The Code of Ethics for Pharmacists states: “A pharmacist respects the autonomy and dignity of each patient . . .  by encouraging patients to participate in decisions about their health.  . . . In all cases, a pharmacist respects personal and cultural differences among patients.”12  When Mr. Noesen refused to fill and, subsequently, to transfer the prescription, he denied this young woman’s right to make her own health care decisions in consultation with her physician.  Her personal beliefs (she is Lutheran) were not respected.
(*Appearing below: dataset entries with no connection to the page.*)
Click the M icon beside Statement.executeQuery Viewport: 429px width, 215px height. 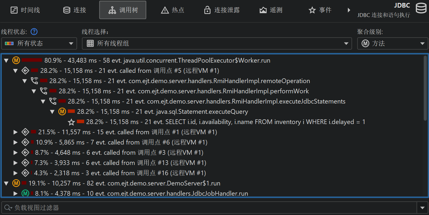[62, 112]
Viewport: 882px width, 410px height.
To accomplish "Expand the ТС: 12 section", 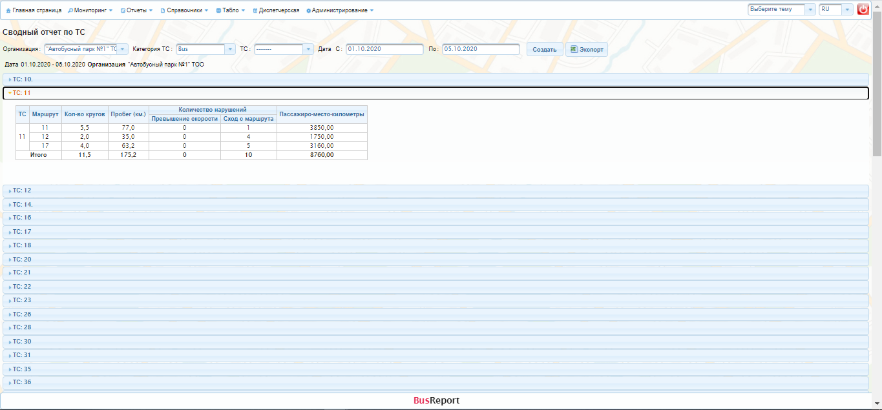I will click(x=436, y=190).
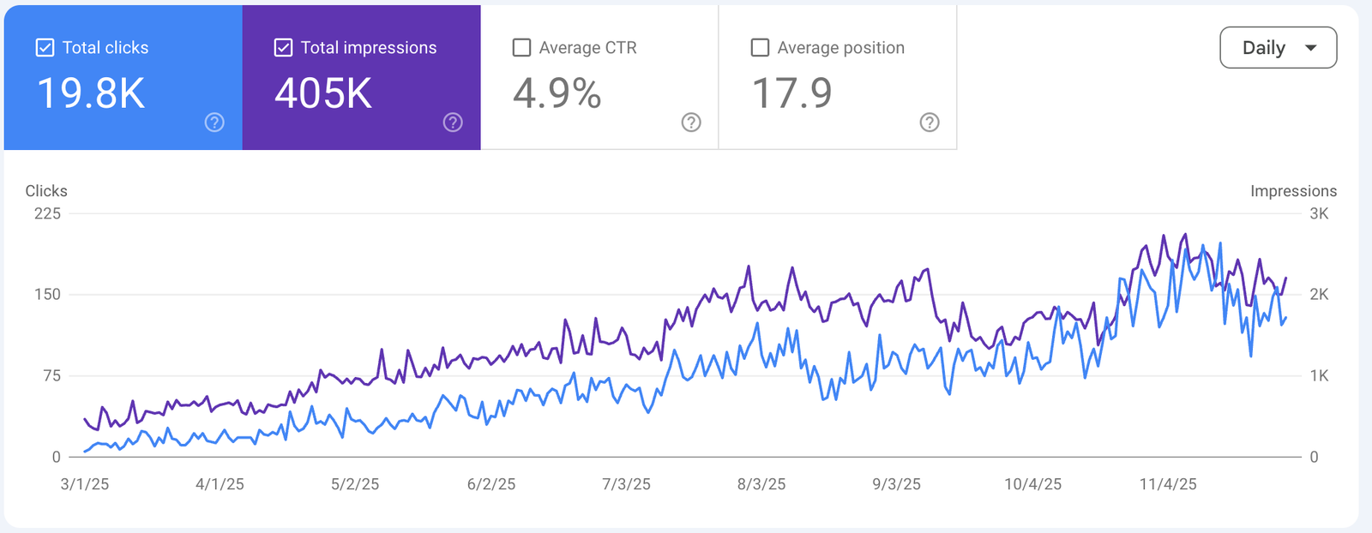Click the dropdown arrow next to Daily

point(1310,48)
Pharmacists should be allowed to “step away” from filling prescriptions that violate core moral beliefs but refusal to act must go together with responsibility to promote “the good of every patient in a caring, compassionate, and confidential manner . . . plac[ing] concern for the well-being of the patient at the center of professional practice” and “protecting the dignity of the patient.”13  Pharmacists and their employers need to develop processes and policies that support the individual decision of the pharmacist while providing the care that the patient requires.

Responsibility to the patient must always be the priority.  “Stepping away” does not imply “stepping in between” a patient and her health care by refusing to refer or to transfer care, or by making the patient feel uncomfortable or ashamed.  If the choice is to “step away,” the patient must be protected from otherwise preventable harm until the professional can step away safely.
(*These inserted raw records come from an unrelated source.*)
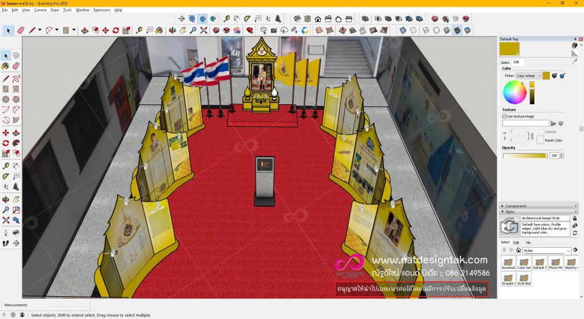Enable the Colorize checkbox
This screenshot has height=319, width=584.
click(x=542, y=132)
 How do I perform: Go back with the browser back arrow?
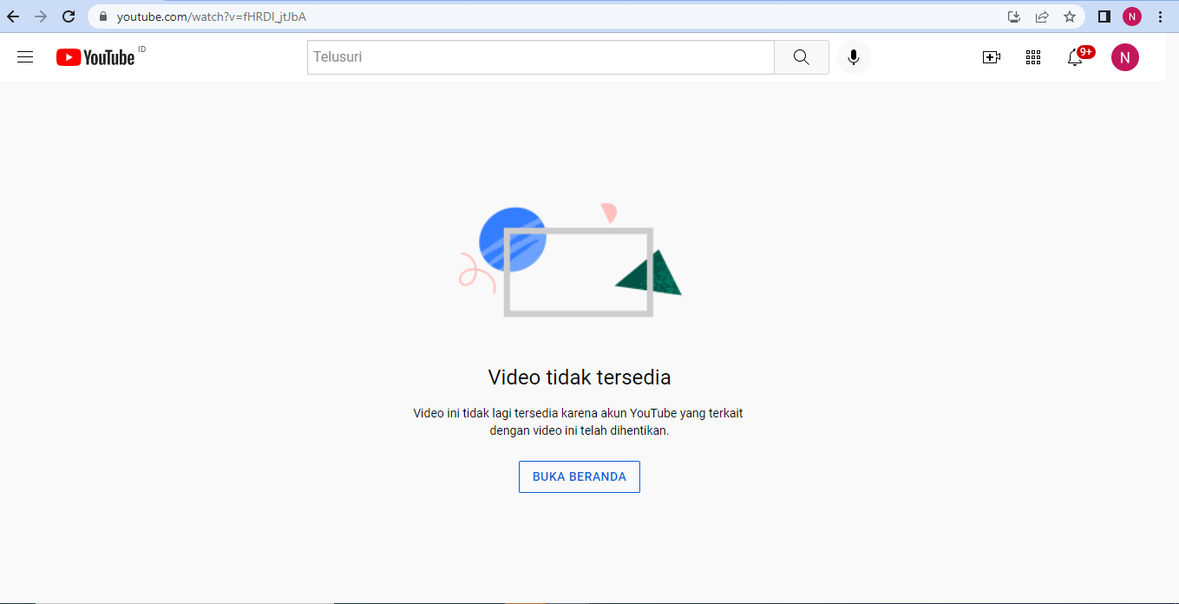coord(13,16)

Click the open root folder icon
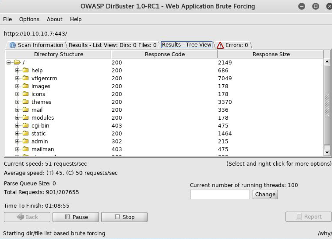tap(16, 62)
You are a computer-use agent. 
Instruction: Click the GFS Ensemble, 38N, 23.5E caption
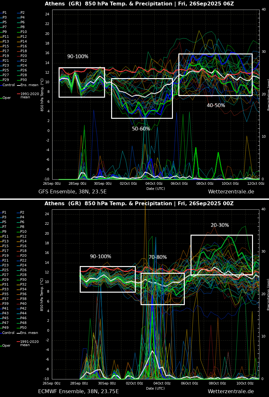[x=72, y=192]
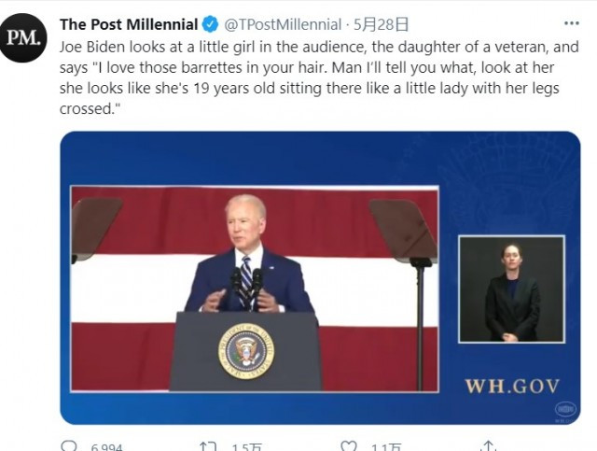The height and width of the screenshot is (451, 597).
Task: Click the sign language interpreter inset
Action: (x=511, y=289)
Although they don’t attract as much attention as medically assisted death or health care reform, I find questions of conscience to be among the most vexing.  I want to preserve the right for healthcare professionals to act or to refuse to act on the basis of individual conscience; but, I also want to protect those who are in harm’s way by appeals to conscience.  Clearly, I am inclined to protect those who would suffer substantive harm as a result of conscientious refusal, even if it means that occasionally a professional must act on responsibility rather than conscience.
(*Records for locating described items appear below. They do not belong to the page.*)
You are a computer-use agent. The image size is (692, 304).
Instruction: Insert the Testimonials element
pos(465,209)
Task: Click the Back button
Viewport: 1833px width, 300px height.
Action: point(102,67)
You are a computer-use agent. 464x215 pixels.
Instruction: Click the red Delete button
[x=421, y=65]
Perhaps, the young woman in this case said it best: “I have no problem with his beliefs.  But you can’t let your beliefs interfere with your professional responsibilities.  Maybe he should consider a different line of work.”14

Margaret R. McLean is the associate director and director of bioethics at the Markkula Center for Applied Ethics.  She presented this paper atThe Spark of Conscience Inflames Debate:  Conflicts of Conscience in Health Care,” a conference held at Santa Clara University Nov. 3, 2011. 


1 Noesen appealed and, on appeal, the court ruled that Noesen had a right to refuse to provide birth control pills but not to refuse to transfer a valid prescription to another pharmacy.
2 Many of us can think of other examples where conscience is pricked—abortion, surgery on a patient with a DNR/DNI order in place, palliative sedation, withdrawal of medical intervention, and, in Oregon, Washington, and Montana, medically-assisted death.
3 Pope, Thaddeus Mason, “Conscientious Objection by Health Care Providers.” Forthcoming 17 Laney Clinic Med Ethics J (Winter 2011).  Accessed online at .
4 The duty to treat increases as alternatives become less available.
5 Pharmacist says discipline violated rights,” Milwaukee Journal Sentinel, April 28, 2008.  Accessed at 
6 Ibid.
7 Menstrual cramps
8 Regular, heavy menstrual bleeding
9 A term coined by Mary Ann Glendon in her book of the same name.
10 Violating one’s own conscience threatens a person’s sense of integrity and self-worth and can result in feelings of guilt and shame.  Respecting conscience encourages ethical action and privileges the use of reason over coercion and force.
11 While our moral commitments should never be determined by an opinion poll, it is interesting to note that a 2004 CBS News/New York Times poll determined that almost 8 in 10 Americans believed that pharmacists should be required to fill prescriptions for birth control, even when they have religious objections, results that have been confirmed in subsequent polls.
12 American Pharmacists Association, Code of Ethics for Pharmacists, October 27, 1994.
13 Ibid.
14 Pharmacist says discipline violated rights,” op. cit.